Kyriazis instantly makes my point. The decline in efficacy of levodopa arises from (1) the continued loss of dopaminergic neurons, leading to the need for higher compensating doses, and (2) the crude methods currently available for administration, which only very roughly approximate the natural (and required) distribution of dopamine throughout the brain. SENS, on the other hand, proposes to address Parkinson's disease by stem cell therapies that replace the lost dopaminergic neurons, thus restoring not only the quantity but the distribution of dopamine to youthful levels (as well as doing everything else that we may still not know that those neurons do). Initial clinical trials of such an approach were mostly unsuccessful, but the minority of patients who responded well are still free of disease nearly 20 years later despite having had only one transplant and no levodopa treatment since. With our greatly improved ability to nudge stem cells into the appropriate state so that they will differentiate into dopaminergic neurons after transplantation, hopes are currently at an all-time high that this therapy can truly cure Parkinson's disease quite soon, and new clinical trials are already in progress.
Kyriazis seems to need to look up the word “repair” in the dictionary. If there are such ongoing alterations, that means, by definition, simply that the repair is not precise. I have never claimed that these therapies will be perfect from the outset; like all medicine, they will be progressively improved, and in this case that means that the ongoing alterations that Kyriazis mentions will be reduced (and themselves repaired).

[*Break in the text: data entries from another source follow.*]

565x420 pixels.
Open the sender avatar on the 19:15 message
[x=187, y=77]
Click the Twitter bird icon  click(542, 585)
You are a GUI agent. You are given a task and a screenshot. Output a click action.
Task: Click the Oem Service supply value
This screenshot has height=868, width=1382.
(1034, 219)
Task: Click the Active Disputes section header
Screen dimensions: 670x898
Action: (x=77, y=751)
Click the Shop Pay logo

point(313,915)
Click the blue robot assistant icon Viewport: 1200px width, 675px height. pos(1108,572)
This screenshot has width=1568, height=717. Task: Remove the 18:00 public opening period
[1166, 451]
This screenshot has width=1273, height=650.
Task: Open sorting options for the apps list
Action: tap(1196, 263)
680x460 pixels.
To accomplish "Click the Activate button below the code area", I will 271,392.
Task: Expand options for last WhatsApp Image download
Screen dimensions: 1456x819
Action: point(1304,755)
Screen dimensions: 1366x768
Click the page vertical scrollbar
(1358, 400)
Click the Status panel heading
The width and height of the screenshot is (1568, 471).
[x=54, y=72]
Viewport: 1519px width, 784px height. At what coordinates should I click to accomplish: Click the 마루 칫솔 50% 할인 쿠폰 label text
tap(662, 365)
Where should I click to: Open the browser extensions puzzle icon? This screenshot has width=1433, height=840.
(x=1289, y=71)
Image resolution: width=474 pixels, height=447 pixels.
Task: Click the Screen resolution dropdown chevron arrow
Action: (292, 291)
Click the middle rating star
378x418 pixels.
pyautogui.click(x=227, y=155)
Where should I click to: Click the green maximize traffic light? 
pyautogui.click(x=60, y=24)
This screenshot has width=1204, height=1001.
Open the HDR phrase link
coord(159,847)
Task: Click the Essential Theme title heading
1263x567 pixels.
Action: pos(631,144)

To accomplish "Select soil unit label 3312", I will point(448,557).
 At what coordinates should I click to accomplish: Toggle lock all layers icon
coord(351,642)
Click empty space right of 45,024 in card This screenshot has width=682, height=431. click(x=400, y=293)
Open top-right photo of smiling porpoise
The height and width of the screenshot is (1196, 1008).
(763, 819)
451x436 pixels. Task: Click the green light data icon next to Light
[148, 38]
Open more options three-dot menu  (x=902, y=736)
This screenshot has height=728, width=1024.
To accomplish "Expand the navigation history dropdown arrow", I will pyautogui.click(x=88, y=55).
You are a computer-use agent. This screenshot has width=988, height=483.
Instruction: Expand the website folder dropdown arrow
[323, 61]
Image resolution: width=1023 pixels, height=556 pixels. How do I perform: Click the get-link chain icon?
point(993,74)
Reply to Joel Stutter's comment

Precisely. And that is why SENS stands back and asks whether in this case, the approach that “clearly obviates the need for additional repair” is in fact “unrealistic in a practical sense.” The SENS Research Foundation exists because I and others have examined the problem in detail and found that no, it is not unrealistic.
Conclusion
Kyriazis's article is a valuable reminder to those who understand the logic of SENS that many—even those like him who have been exposed to it for many years—still misunderstand it in really fundamental ways. I am grateful to him for setting out his position in print and thereby allowing me to respond; too often such misconceptions remain unexpressed and thus unresolved for too many years. I suspect that many readers will have shared these misconceptions and concerns, and that this response will have allayed them. To the extent that it has not, I urge readers to follow Kyriazis's lead and articulate their remaining doubts in writing; Rejuvenation Research always welcomes scientific correspondence.